Quote all of the material below verbatim, reproducing every line without any change.

**Data supplied**
+--

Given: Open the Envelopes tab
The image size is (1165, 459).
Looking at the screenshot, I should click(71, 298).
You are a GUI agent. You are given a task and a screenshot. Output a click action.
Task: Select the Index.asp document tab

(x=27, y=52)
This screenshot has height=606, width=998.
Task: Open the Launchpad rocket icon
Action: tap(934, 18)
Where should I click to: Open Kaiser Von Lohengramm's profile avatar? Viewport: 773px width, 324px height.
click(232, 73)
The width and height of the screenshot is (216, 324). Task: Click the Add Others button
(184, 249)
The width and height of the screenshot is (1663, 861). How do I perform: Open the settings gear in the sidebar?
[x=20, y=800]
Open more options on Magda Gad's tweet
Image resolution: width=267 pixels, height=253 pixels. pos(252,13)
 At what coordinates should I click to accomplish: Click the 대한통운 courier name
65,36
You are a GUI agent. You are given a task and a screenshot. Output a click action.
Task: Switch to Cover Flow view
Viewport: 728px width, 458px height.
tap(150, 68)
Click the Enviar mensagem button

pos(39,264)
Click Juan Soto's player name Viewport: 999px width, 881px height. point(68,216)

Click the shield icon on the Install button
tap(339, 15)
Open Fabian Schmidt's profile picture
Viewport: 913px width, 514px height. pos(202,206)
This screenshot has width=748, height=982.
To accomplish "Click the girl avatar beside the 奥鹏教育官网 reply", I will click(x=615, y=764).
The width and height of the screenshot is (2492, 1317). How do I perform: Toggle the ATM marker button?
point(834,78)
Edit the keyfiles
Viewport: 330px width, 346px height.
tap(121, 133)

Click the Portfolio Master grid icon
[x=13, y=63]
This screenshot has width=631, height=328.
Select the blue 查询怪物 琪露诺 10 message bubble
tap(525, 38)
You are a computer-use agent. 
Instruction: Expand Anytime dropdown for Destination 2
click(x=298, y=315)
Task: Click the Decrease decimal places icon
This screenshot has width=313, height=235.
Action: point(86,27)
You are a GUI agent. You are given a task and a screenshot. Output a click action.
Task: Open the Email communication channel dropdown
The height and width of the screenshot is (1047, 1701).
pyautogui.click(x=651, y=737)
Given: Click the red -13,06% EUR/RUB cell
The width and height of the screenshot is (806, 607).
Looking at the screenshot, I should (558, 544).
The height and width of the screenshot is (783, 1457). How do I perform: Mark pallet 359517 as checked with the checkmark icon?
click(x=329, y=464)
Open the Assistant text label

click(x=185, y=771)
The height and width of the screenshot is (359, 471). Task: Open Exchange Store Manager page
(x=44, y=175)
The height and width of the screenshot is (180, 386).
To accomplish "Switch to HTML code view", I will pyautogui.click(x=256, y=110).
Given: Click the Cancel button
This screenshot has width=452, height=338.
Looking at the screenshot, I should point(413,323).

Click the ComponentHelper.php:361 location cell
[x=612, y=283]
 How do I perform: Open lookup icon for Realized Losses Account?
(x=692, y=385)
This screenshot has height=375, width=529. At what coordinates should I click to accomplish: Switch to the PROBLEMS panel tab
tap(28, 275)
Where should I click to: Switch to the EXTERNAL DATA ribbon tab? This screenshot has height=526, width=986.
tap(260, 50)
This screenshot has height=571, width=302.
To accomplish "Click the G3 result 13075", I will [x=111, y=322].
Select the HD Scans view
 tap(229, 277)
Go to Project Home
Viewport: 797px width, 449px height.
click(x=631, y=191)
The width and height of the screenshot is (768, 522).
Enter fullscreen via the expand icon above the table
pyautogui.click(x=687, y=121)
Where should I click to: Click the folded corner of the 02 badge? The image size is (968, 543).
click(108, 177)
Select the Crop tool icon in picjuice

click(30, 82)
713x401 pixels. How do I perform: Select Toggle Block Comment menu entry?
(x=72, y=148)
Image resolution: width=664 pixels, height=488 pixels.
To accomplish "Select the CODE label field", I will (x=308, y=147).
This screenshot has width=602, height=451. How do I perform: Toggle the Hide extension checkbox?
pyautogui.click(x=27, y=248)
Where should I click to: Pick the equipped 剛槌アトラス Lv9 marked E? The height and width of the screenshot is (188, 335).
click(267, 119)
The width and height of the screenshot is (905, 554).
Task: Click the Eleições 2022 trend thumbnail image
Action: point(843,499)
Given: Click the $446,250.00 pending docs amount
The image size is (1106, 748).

+--

**Solution for this problem**
Given: Open the Envelopes tab
The image size is (1165, 459).
Looking at the screenshot, I should click(71, 298).
You are a GUI agent. You are given a task and a screenshot. Output a click action.
Task: Select the Index.asp document tab

(x=27, y=52)
This screenshot has height=606, width=998.
Task: Open the Launchpad rocket icon
Action: tap(934, 18)
Where should I click to: Open Kaiser Von Lohengramm's profile avatar? Viewport: 773px width, 324px height.
click(232, 73)
The width and height of the screenshot is (216, 324). Task: Click the Add Others button
(184, 249)
The width and height of the screenshot is (1663, 861). How do I perform: Open the settings gear in the sidebar?
[x=20, y=800]
Open more options on Magda Gad's tweet
Image resolution: width=267 pixels, height=253 pixels. pos(252,13)
 At what coordinates should I click to accomplish: Click the 대한통운 courier name
65,36
You are a GUI agent. You are given a task and a screenshot. Output a click action.
Task: Switch to Cover Flow view
Viewport: 728px width, 458px height.
tap(150, 68)
Click the Enviar mensagem button

pos(39,264)
Click Juan Soto's player name Viewport: 999px width, 881px height. point(68,216)

Click the shield icon on the Install button
tap(339, 15)
Open Fabian Schmidt's profile picture
Viewport: 913px width, 514px height. pos(202,206)
This screenshot has width=748, height=982.
To accomplish "Click the girl avatar beside the 奥鹏教育官网 reply", I will click(x=615, y=764).
The width and height of the screenshot is (2492, 1317). How do I perform: Toggle the ATM marker button?
point(834,78)
Edit the keyfiles
Viewport: 330px width, 346px height.
tap(121, 133)

Click the Portfolio Master grid icon
[x=13, y=63]
This screenshot has width=631, height=328.
Select the blue 查询怪物 琪露诺 10 message bubble
tap(525, 38)
You are a computer-use agent. 
Instruction: Expand Anytime dropdown for Destination 2
click(x=298, y=315)
Task: Click the Decrease decimal places icon
This screenshot has width=313, height=235.
Action: point(86,27)
You are a GUI agent. You are given a task and a screenshot. Output a click action.
Task: Open the Email communication channel dropdown
The height and width of the screenshot is (1047, 1701).
pyautogui.click(x=651, y=737)
Given: Click the red -13,06% EUR/RUB cell
The width and height of the screenshot is (806, 607).
Looking at the screenshot, I should (558, 544).
The height and width of the screenshot is (783, 1457). How do I perform: Mark pallet 359517 as checked with the checkmark icon?
click(x=329, y=464)
Open the Assistant text label

click(x=185, y=771)
The height and width of the screenshot is (359, 471). Task: Open Exchange Store Manager page
(x=44, y=175)
The height and width of the screenshot is (180, 386).
To accomplish "Switch to HTML code view", I will pyautogui.click(x=256, y=110).
Given: Click the Cancel button
This screenshot has width=452, height=338.
Looking at the screenshot, I should point(413,323).

Click the ComponentHelper.php:361 location cell
[x=612, y=283]
 How do I perform: Open lookup icon for Realized Losses Account?
(x=692, y=385)
This screenshot has height=375, width=529. At what coordinates should I click to accomplish: Switch to the PROBLEMS panel tab
tap(28, 275)
Where should I click to: Switch to the EXTERNAL DATA ribbon tab? This screenshot has height=526, width=986.
tap(260, 50)
This screenshot has height=571, width=302.
To accomplish "Click the G3 result 13075", I will [x=111, y=322].
Select the HD Scans view
 tap(229, 277)
Go to Project Home
Viewport: 797px width, 449px height.
click(x=631, y=191)
The width and height of the screenshot is (768, 522).
Enter fullscreen via the expand icon above the table
pyautogui.click(x=687, y=121)
Where should I click to: Click the folded corner of the 02 badge? The image size is (968, 543).
click(108, 177)
Select the Crop tool icon in picjuice

click(30, 82)
713x401 pixels. How do I perform: Select Toggle Block Comment menu entry?
(x=72, y=148)
Image resolution: width=664 pixels, height=488 pixels.
To accomplish "Select the CODE label field", I will (x=308, y=147).
This screenshot has width=602, height=451. How do I perform: Toggle the Hide extension checkbox?
pyautogui.click(x=27, y=248)
Where should I click to: Pick the equipped 剛槌アトラス Lv9 marked E? The height and width of the screenshot is (188, 335).
click(267, 119)
The width and height of the screenshot is (905, 554).
Task: Click the Eleições 2022 trend thumbnail image
Action: point(843,499)
Given: Click the $446,250.00 pending docs amount
The image size is (1106, 748).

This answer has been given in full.